The US organisation leading the fight against Ebola has recommended new restrictions for people at highest risk for coming down with the disease, and symptom monitoring for those at lower risk.

The Centres for Disease Control and Prevention (CDC) yesterday issued the new guidelines, but some state governors and even an Army commander have gone beyond that guidance.

As contradictory state policies proliferate in response to Ebola fears, the CDC's recommendations mark an effort to create a national standard, one that would protect public health without discouraging people from helping fight its spread overseas.

The CDC now says even if they have no symptoms and are not considered contagious, people should stay away from commercial transportation or public gatherings if they have been in direct contact with the bodily fluids of someone sick with Ebola - perhaps by touching their fluids without protective gear, or by suffering an injury from a contaminated needle.

Simply caring for Ebola patients or travelling in West Africa does not warrant quarantine conditions, the public health agency said.

But quarantines are determined state by state in the US, and the CDC is only empowered to issue guidelines.

Even within the federal government, authorities are improvising.
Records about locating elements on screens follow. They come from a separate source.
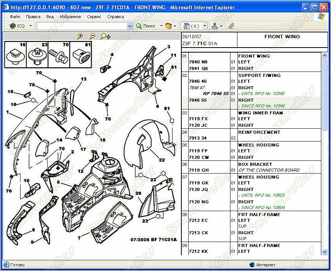Select the part 81 clip thumbnail
The height and width of the screenshot is (271, 331).
80,55
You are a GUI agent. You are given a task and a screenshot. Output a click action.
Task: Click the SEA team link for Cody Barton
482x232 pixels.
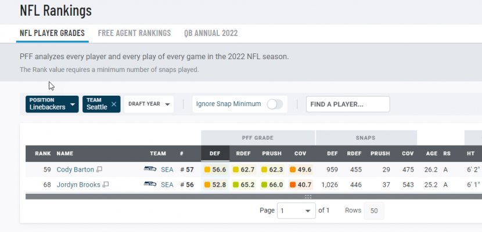[167, 170]
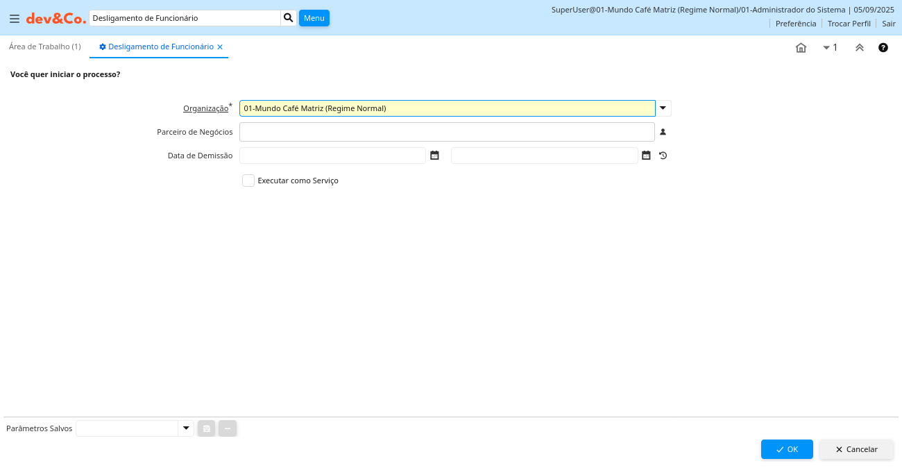Expand the Parâmetros Salvos dropdown
The image size is (902, 468).
[x=186, y=428]
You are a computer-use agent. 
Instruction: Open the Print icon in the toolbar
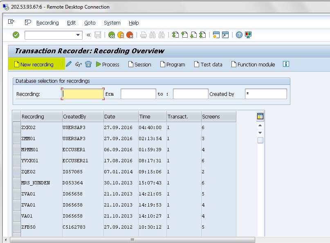[x=143, y=35]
A US Army commander in Italy said he and all his troops returning from Liberia would remain in isolation for 21 days, even though he feels they face no risk and show no symptoms.
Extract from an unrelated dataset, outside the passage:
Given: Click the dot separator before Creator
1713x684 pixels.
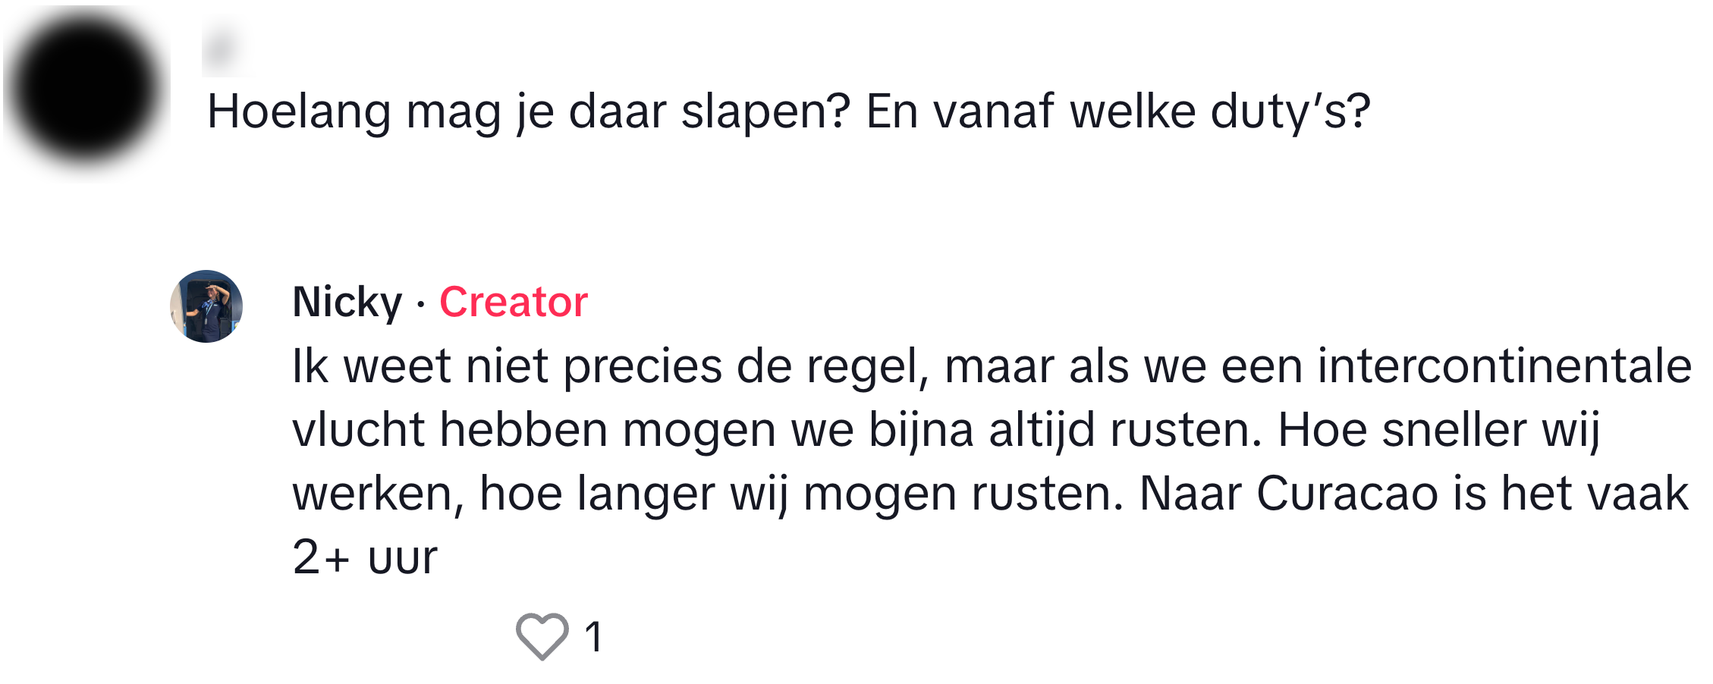Looking at the screenshot, I should click(421, 305).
The Army's chief of staff, General Ray Odierno, directed the 21-day controlled monitoring period for all redeploying soldiers returning from the Ebola fight in West Africa.

A nurse who volunteered with Doctors Without Borders in Africa was released after being forced to spend the weekend quarantined in a tent in New Jersey upon her return, despite showing no symptoms other than an elevated temperature she blamed on "inhumane" treatment at Newark International Airport.
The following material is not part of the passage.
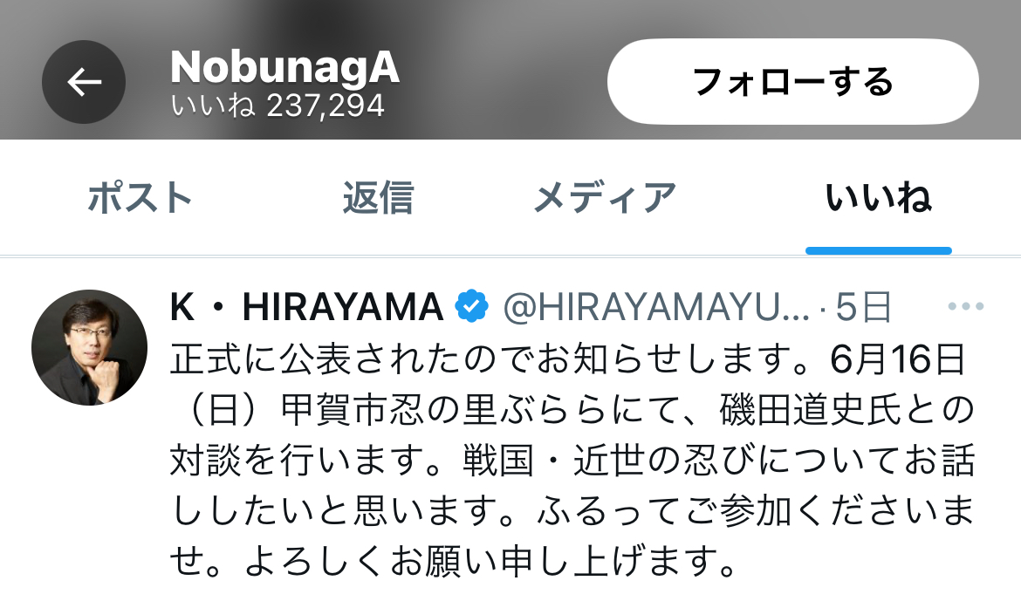Click the blue underline below いいね tab
The width and height of the screenshot is (1021, 601).
879,250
President Barack Obama has told his Ebola team that any measures involving health care workers should be crafted to avoid unnecessarily discouraging people from responding to the outbreak.

That is already happening, Doctors Without Borders said - some medical workers are reducing their time in the field to include potential quarantines afterwards.

"The best way to protect us is to stop the epidemic in Africa, and we need those health care workers, so we do not want to put them in a position where it makes it very, very uncomfortable for them to even volunteer to go," said Dr Anthony Fauci, director of the National Institute of Allergy and Infectious Diseases.

But the governors of New York and New Jersey defended their quarantine policies as necessary precautions in dealing with a virus that already has killed nearly half the over 10,000 people infected this year in West Africa.

Major General Darryl Williams said the decision to isolate returning troops was taken to ensure their family members' comfort, even though none is showing symptoms, and he does not believe any soldier under his command is at risk.

Speaking from a US base in Vicenza, Italy, he said he and his soldiers will be living in isolation under controlled monitoring during the three weeks it takes to be sure Ebola has not infected them.

He returned to Italy on Sunday with 10 soldiers with another 65 due back in two groups by Saturday.

Defence secretary Chuck Hagel is expected to review the recommendations on Ebola, but has made no decision.

There is no uniform response within the US to the increasing number of people and medical volunteers returning from Ebola-stricken countries in Africa.

New York's and New Jersey's governors announced on Friday that any health care workers returning from West Africa to their states would face mandatory 21-day quarantines.

Other states including Illinois, Maryland, Minnesota and Georgia have since announced measures of their own.

Some other governors, like Rhode Island Democrat Lincoln Chafee, urged his colleagues to "ratchet down some of the hysteria," since scientists have repeatedly said that people carrying the virus are not contagious until they show symptoms.

Meanwhile, nurse Kaci Hickox was on the road, driving in a private car from New Jersey to her home in Maine. She was freed yesterday from the quarantine tent where Governor Chris Christie said had been kept since Friday "because she was running a high fever and was symptomatic" at the outset.

Ms Hickox denied that - she said she never had symptoms and tested negative for Ebola.

Her criticism of the quarantines was backed by the White House, American Civil Liberties Union, the United Nations secretary-general, and the American Medical Association's president.

The New England Journal of Medicine said governors imposing mandatory quarantines on health workers "have it wrong".